Diferente de uma mera introjeção de papeis sociais, esse talento se mostra à luz de uma capacidade pré-existente. É assim também com as experiências religiosas. A fé é apreendida sempre através de um processo progressivo, que precisa ser entendido e desenvolvido para aquilo que é eterno. O contato com a beleza percorre o mesmo caminho, pois no final das contas nossa experiência religiosa é também uma experiência estética — não por acaso há momentos em que somos arrastados desse mundo ordinário de nossas paixões para uma esfera especialmente contemplativa. Momentos estes que nos faz ver que a vida vale a pena.
Em relação à segunda objeção, de que quem critica o funk carioca é racista, por ser uma cultura de gente pobre e negra, não chega a ser um argumento. No máximo um desabafo retórico. Racismo é uma agressão moral e só uma pessoa pode ser agredida moralmente. As discussões sobre o funk gira em torno de um estilo musical; a decadência de um estilo musical que almeja ser elevado como arte. Um estilo musical da qual boa parte de seus representantes são… brancos. Dizer que quem censura o funk é racista soa tão coerente quanto dizer que quem critica a física de Einstein é nazista. As duas conclusões são pateticamente tolas, condicionados por uma reflexão ideológica sem nenhum compromisso com a verdade. Ah, a verdade! Quem se importa com ela dentro desse caldo pós-moderno que virou nossa sociedade?

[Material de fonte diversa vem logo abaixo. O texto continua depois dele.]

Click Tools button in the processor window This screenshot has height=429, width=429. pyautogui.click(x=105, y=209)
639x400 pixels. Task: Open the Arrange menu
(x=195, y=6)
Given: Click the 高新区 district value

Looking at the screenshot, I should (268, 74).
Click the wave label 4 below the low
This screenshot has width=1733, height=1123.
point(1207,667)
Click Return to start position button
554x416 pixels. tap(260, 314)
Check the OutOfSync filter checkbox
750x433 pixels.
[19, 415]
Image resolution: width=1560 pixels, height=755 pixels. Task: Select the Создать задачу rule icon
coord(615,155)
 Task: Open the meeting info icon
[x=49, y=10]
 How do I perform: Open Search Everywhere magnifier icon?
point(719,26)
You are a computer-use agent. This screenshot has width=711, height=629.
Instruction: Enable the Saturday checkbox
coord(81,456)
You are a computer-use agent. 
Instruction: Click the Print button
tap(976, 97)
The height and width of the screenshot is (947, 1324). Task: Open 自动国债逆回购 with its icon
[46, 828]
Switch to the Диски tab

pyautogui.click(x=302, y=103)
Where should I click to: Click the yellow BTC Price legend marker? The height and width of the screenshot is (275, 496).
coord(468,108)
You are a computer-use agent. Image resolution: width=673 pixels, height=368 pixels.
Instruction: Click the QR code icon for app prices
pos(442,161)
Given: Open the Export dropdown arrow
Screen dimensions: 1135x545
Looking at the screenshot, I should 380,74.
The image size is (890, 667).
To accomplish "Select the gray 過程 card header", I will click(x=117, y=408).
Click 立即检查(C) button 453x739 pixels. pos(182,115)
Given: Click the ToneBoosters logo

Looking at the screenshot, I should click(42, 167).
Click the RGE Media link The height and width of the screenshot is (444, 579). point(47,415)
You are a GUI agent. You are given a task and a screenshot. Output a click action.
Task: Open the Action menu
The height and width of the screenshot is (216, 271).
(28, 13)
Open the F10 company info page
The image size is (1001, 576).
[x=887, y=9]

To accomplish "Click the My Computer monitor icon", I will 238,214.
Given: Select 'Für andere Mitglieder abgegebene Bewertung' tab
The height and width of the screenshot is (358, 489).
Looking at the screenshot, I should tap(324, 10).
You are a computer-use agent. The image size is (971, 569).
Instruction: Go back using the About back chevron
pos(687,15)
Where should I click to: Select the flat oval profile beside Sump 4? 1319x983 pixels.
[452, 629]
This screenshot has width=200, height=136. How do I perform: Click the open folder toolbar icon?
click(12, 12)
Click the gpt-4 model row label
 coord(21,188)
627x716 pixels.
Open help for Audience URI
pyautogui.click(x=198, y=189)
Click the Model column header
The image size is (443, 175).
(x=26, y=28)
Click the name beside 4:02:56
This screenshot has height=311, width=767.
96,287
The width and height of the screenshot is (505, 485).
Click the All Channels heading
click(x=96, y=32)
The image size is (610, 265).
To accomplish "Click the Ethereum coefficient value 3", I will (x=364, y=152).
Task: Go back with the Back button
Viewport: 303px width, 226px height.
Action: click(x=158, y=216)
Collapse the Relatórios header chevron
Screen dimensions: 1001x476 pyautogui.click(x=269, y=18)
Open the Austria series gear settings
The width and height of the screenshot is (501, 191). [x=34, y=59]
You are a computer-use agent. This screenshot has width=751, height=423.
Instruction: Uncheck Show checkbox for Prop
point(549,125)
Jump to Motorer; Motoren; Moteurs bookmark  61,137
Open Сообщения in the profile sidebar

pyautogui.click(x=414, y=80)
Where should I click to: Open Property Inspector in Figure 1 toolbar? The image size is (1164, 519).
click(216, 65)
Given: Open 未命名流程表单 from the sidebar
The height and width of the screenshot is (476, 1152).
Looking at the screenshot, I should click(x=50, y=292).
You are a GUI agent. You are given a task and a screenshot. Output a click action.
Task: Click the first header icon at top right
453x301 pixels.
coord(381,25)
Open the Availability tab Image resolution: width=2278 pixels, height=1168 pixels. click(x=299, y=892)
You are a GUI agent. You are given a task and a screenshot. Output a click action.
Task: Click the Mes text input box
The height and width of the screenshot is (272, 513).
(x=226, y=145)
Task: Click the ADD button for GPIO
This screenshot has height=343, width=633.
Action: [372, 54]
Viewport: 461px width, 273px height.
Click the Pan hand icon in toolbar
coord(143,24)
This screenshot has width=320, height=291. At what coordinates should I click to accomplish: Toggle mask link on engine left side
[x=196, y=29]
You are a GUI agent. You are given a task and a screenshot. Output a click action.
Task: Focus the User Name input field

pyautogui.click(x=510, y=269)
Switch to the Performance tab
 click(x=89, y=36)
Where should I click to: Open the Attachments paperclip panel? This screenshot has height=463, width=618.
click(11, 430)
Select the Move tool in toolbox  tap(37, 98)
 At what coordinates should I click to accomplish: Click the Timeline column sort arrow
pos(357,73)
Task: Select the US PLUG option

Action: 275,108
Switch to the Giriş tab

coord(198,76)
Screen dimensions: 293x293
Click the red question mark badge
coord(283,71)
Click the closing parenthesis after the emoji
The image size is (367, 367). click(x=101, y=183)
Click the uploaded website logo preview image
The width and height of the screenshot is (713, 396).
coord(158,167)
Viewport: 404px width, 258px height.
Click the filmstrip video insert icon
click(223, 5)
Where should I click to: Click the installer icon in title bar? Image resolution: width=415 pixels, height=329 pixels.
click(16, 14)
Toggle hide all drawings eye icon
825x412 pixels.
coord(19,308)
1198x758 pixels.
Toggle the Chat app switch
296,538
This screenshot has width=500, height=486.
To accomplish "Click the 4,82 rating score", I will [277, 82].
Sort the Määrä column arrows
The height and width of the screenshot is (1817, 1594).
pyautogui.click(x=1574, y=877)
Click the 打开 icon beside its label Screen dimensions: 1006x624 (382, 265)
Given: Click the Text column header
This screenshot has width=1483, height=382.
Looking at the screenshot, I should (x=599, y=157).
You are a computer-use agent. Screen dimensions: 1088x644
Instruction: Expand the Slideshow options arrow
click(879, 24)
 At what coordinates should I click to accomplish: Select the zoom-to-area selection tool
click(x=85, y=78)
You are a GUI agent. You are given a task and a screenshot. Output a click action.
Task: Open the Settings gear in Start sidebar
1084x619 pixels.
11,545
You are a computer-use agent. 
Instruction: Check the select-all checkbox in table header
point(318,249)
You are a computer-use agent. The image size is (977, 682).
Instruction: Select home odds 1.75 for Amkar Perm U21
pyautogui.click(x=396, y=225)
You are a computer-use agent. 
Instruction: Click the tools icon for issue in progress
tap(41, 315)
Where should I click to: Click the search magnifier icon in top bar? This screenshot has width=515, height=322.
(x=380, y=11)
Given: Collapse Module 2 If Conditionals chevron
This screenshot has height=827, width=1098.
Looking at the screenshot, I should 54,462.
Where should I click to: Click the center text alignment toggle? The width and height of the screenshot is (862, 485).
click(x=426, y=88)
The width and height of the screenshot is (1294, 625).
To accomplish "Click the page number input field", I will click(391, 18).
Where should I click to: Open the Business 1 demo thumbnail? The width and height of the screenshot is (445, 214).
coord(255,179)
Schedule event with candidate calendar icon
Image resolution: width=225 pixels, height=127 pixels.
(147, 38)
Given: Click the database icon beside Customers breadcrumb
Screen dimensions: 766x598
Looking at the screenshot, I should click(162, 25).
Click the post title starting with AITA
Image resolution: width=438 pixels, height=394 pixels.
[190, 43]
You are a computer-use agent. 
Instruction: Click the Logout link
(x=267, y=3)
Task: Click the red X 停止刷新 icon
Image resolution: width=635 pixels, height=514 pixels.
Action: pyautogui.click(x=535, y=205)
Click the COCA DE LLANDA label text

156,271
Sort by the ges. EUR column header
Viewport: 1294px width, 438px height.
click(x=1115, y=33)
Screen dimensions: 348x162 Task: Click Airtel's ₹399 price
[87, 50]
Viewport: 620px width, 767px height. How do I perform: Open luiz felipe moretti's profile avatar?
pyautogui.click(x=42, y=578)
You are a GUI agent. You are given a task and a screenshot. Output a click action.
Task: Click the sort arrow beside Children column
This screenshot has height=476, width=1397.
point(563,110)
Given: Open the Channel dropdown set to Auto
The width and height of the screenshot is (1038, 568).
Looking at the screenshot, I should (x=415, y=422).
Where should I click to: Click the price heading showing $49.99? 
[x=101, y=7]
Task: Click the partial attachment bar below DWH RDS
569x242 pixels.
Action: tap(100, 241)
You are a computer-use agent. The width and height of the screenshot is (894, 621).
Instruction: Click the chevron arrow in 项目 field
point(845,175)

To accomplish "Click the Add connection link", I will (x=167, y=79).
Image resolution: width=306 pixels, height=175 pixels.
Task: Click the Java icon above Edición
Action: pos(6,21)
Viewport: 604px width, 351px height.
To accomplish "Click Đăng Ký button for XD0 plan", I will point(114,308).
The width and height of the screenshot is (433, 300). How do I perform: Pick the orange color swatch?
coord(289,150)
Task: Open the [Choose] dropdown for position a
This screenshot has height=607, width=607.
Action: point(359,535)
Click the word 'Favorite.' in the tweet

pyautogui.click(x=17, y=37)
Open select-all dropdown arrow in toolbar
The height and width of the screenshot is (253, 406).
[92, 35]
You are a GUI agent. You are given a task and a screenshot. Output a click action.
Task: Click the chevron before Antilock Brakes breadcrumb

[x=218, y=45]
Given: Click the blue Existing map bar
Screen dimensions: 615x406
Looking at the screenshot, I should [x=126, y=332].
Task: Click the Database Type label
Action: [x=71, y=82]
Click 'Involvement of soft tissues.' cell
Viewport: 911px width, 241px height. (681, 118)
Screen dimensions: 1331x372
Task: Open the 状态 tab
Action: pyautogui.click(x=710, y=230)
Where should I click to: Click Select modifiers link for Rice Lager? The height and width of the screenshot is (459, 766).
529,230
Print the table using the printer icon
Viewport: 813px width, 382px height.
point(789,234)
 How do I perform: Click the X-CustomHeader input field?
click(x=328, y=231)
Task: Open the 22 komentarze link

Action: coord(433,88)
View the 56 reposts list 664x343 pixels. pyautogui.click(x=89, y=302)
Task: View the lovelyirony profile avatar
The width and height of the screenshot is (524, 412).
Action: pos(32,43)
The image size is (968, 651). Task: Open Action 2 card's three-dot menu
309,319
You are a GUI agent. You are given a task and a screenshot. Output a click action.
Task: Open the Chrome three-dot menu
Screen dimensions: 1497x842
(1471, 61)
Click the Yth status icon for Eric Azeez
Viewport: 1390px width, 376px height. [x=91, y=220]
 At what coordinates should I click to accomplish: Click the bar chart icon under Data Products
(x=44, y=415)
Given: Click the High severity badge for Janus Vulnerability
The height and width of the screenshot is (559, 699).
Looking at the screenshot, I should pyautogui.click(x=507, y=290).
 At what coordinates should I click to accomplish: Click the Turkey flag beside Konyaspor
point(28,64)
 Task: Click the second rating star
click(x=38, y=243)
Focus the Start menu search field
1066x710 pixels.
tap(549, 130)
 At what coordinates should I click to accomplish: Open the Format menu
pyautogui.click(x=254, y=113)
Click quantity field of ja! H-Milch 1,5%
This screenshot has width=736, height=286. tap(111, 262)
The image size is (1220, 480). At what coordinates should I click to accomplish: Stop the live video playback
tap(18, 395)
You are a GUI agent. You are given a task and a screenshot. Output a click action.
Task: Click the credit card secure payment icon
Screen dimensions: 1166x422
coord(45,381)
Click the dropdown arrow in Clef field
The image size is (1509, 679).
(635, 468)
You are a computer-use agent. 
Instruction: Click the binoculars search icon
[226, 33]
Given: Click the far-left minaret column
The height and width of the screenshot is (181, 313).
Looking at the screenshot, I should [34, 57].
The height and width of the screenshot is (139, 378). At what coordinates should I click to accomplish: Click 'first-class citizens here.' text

Em suma, no mundo onde todos os conceitos se derretem, o funk é a plena expressão da pós-modernidade, representada em toda sua aleatoriedade e desordem. Nesse mundo as relações são medidas apenas pelo utilitarismo, tornando a beleza uma mera mercadoria — e de muito mau gosto, certamente. O relativismo é erguido como a bandeira filosófica que satisfaz o gosto de todo mundo. Sacia o desejo intelectual de toda alma tímida e covarde que se recusa a dar um mergulho sincero no mar do conhecimento. São incapazes de suportar a angústia de ter que encontrar uma unidade — a verdadeira substância das coisas — em um mundo onde a maioria se importa apenas com suas próprias paixões. Diante disso, estou convencido de que a beleza — distraído leitor — ilustra nada mais do que uma forma subversiva de ler o mundo, dando sentido a ele.